Okay, so if at first that initial list of factors sounds like dodge, duck, dip, dive, and dodge....maybe just keep reading and give it a chance.
I'm going to compare this stuff to baseball terms, because I'm pretty well-versed in that and Moneyball helped spread it to many people.
Efficiency is the #1 stat this guy has determined helps teams be good and win games. Like with on-base % in baseball. It's not a bulk of the overall picture, it's not the only important thing, but if you had to pick one and only one stat, that's it.
SP+ attempts to value that as well as explosiveness, which would be like SLG% in baseball. It's akin to OPS in baseball, this SP+. Yes, Tony Gwynn was great at having a high batting average, but you need some slugging in there, too. Efficiency + explosive plays = OBP + SLG
Efficiency seems to be a few things - yards gained on first down, first downs, and points scored per drive.
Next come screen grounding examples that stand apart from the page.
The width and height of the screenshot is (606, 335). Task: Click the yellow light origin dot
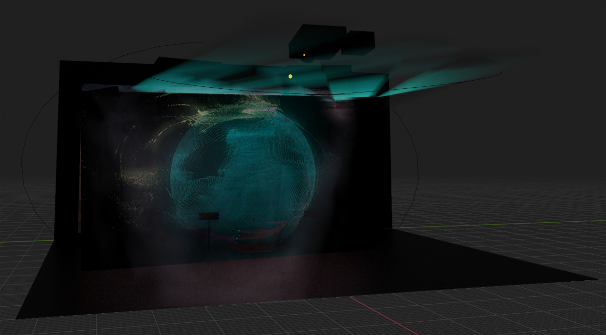click(x=291, y=76)
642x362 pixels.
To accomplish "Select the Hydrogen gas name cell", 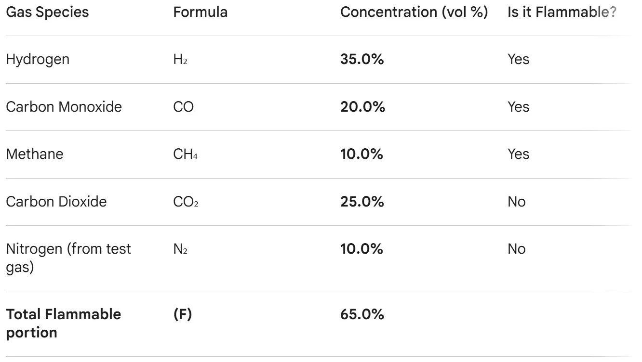I will pyautogui.click(x=38, y=59).
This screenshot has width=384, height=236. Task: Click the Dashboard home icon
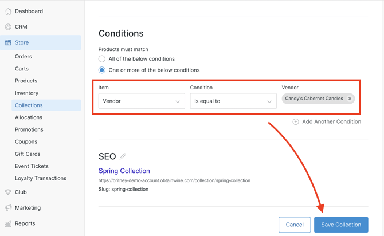[8, 11]
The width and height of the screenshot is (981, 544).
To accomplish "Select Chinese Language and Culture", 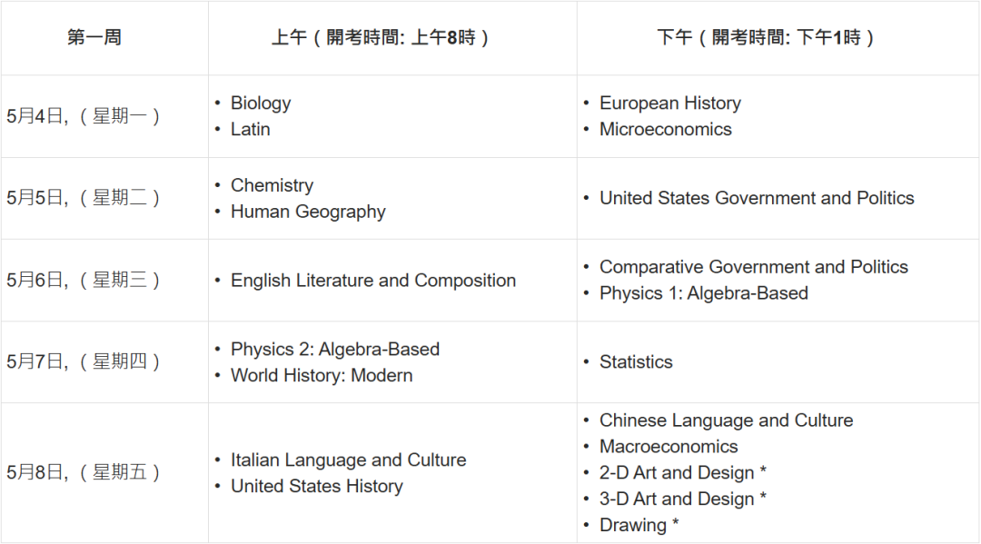I will pyautogui.click(x=726, y=420).
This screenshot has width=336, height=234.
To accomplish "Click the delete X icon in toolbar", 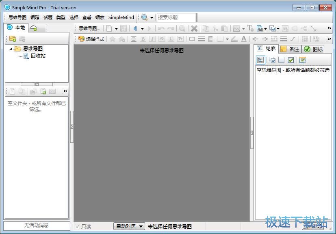I will [x=194, y=28].
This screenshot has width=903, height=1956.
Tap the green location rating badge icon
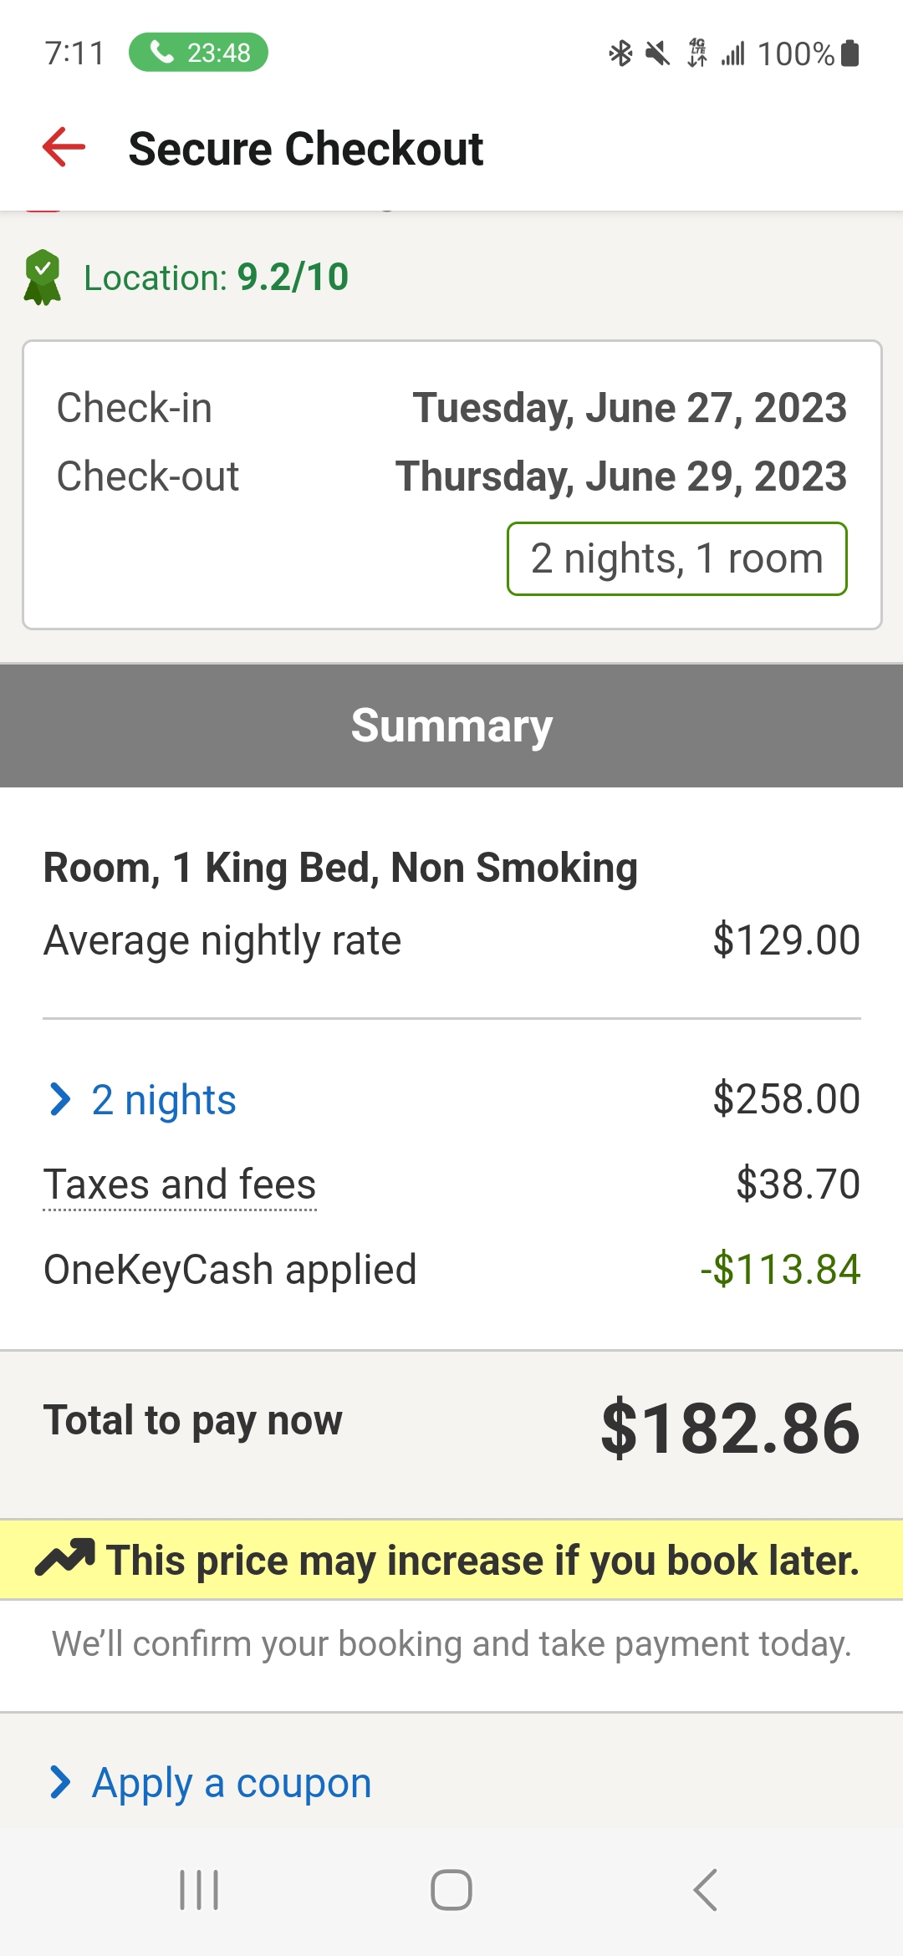point(43,278)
Explosiveness would seem to be yards per attempt, long plays, etc.
I assume limiting these on defense is incorporated as well.
It specifies how turnovers and red zone success rate tend to be more random, and I think we mostly agree with that. I'd suggest turnovers are more random, but that's an untested estimate.
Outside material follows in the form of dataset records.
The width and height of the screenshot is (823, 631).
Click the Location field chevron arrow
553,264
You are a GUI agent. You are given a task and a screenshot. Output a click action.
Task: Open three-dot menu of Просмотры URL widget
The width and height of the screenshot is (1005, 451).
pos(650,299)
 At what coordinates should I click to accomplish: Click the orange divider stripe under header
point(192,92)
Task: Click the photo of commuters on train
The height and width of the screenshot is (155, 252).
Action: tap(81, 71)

Sacks are good (duh) and incorporated here, but something I've noticed in my research is how Georgia under Smart tends not to have great sack totals. Like year after year, it's not really a priority for them, which makes them unique, as everyone else seems to consistently have more. Smart is doing something different when it comes to having great defenses without ebbs and flows in sacks.
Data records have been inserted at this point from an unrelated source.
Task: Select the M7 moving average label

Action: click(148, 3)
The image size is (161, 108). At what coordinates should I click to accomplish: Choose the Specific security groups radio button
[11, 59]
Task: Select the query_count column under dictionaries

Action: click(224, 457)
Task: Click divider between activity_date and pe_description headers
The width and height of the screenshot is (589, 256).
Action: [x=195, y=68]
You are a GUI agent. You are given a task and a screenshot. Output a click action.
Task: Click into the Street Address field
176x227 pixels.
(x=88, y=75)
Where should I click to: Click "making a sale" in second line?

So what SP+ is doing is not rewarding big wins and penalizing losses, but simply taking each small piece of a football game (or an at-bat in baseball) and adding/subtracting it to tell the story of how good a team is.
Maybe you don't believe you can take apart and engine 100% and put it back together and call it the same engine, but maybe you can. It's an attempt to remove the inherit bias we all possess, take out as much of the randomness as you can, and to just rate teams on what is.
You can agree with it or not, and we all find issues with it, I'm sure. But those issues we have are probably due to those human feelings and preconceived notions that most every formula tries to eliminate.